Patentverfahren: China verbietet nach Klage Einfuhr von Chips von Micron

Volker Rißka 57 Kommentare
Patentverfahren: China verbietet nach Klage Einfuhr von Chips von Micron
Bild: Micron

Speicherriese Micron aus den USA gegen UMC aus Taiwan ist ein bereits lange schwelendes Verfahren mit einem nun überraschenden Ausgang: Micron darf bestimmte Waren nicht mehr nach China einführen. Die Auswirkungen sind noch unbekannt, China steht aktuell für über 50 Prozent des Umsatzes von Micron.

Während die Aktie an der Börse prompt um über fünf Prozent nachgab, wurde beim Blick in die Details jedoch klar, dass nicht die wichtigen Kernmarken und Umsatztreiber von Micron von dem eventuell sogar nur vorübergehendem Bann betroffen sein sollen, erläutert Macquarie Research – wenngleich die Details immer noch mehr als vage sind. Insgesamt sollen 26 Produkte aus dem Chip-Bereich betroffen sein, auch Produkte, die im Zusammenhang mit Flash und DRAM stehen. Micron gab bisher keinen Kommentar ab, da das Urteil noch nicht einsehbar war respektive final ist, berichtet Bloomberg.

Die Gegenklage zur Klage gewinnt

Überraschend kam das Urteil, da Micron zuerst mit einer Klage gegen UMC ins Feld gezogen war – und indirekt auch gegen China: JHICC als einer der aufstrebenden DRAM-Hersteller in China hatte ursprünglich eine „technische Kooperation“ mit UMC aus Taiwan über DRAM-Technologien vereinbart. Doch Anfang Dezember kam die Klage durch Micron: Es geht um DRAM-Patente und geistiges Eigentum, welches JHICC verletzt haben soll. Micron hatte zudem über 100 ehemalige Mitarbeiter wegen des Verdachts auf Geheimnisverrats an chinesische Firmen verklagt, die Staatsanwaltschaft durchsuchte Büros von UMC in Taiwan. Doch das Ziel war eigentlich die Fujian Jinhua Integrated Circuit Co., Ltd. (JHICC): Diese habe von der chinesischen Regierung knapp 5,7 Milliarden US-Dollar für ihr erstes 300-mm-Wafer-Werk erhalten, welches jetzt die Serienproduktion aufnehmen soll.

UMC hatte im Januar 2018 dann eine Gegenklage wegen Patentverletzungen gestartet. Gleichzeitig nahm sich die chinesische Regierung die drei großen Speicherhersteller vor, denn Samsung, SK.Hynix und Micron erwirtschaften hohe Gewinne in China, haben aber vergleichsweise wenige Mitarbeiter dort. Dies ist der Regierung ein Dorn im Auge, in der Diskussion werden allerdings die hohen Preise von Speicher als Hauptargument angeführt. So gab es bereits mehrfach Gesprächsrunden zwischen China und den Speicherherstellern, mit bis dato ungewissem Ausgang – auch für die Verbraucher weltweit.

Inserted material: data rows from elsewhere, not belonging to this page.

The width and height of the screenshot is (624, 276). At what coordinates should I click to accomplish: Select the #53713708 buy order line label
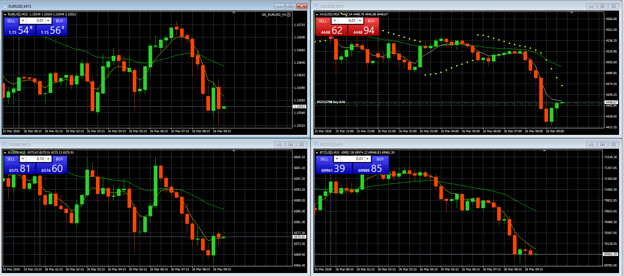pyautogui.click(x=331, y=102)
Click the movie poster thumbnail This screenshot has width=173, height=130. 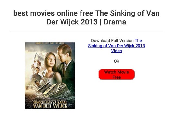click(x=50, y=75)
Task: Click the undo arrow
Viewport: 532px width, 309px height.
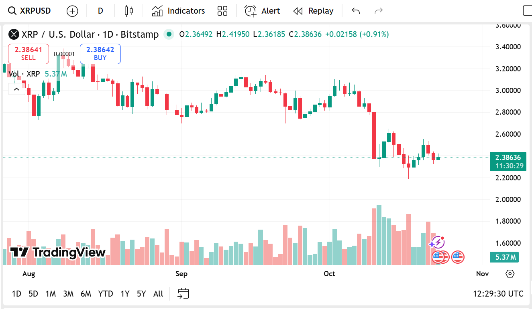Action: coord(356,11)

Micron nur das erste Bauernopfer?

Die überraschende Entscheidung in China könnte auch mit dem angekündigten Erlass von neuen Strafzöllen von US-Präsident Trump gegenüber China zusammenhängen. China hatte bereits angekündigt, darauf in angemessener Weise zu reagieren, der Gerichtsentscheid gegen Micron könnte ein erster Fingerzeig in die Richtung sein. Micron wäre somit das erste „Opfer“. Am Freitag sollen die 25-prozentigen Strafzölle auf chinesische Produkte seitens der USA in Kraft treten.

Update 05.07.2018 14:55 Uhr

Micron hat heute Stellung zum vorläufigen Urteil bezogen. Demnach kam dieses zustande, noch bevor Micron überhaupt seinen Standpunkt in der Verteidigung darlegen konnte. Auch sind die Auswirkungen, wie bereits von Analysten erwartet, deutlich geringer als im ersten Moment gedacht: Nur etwas über ein Prozent des Umsatzes soll durch die angeblichen Patentverletzungen auf der Kippe stehen.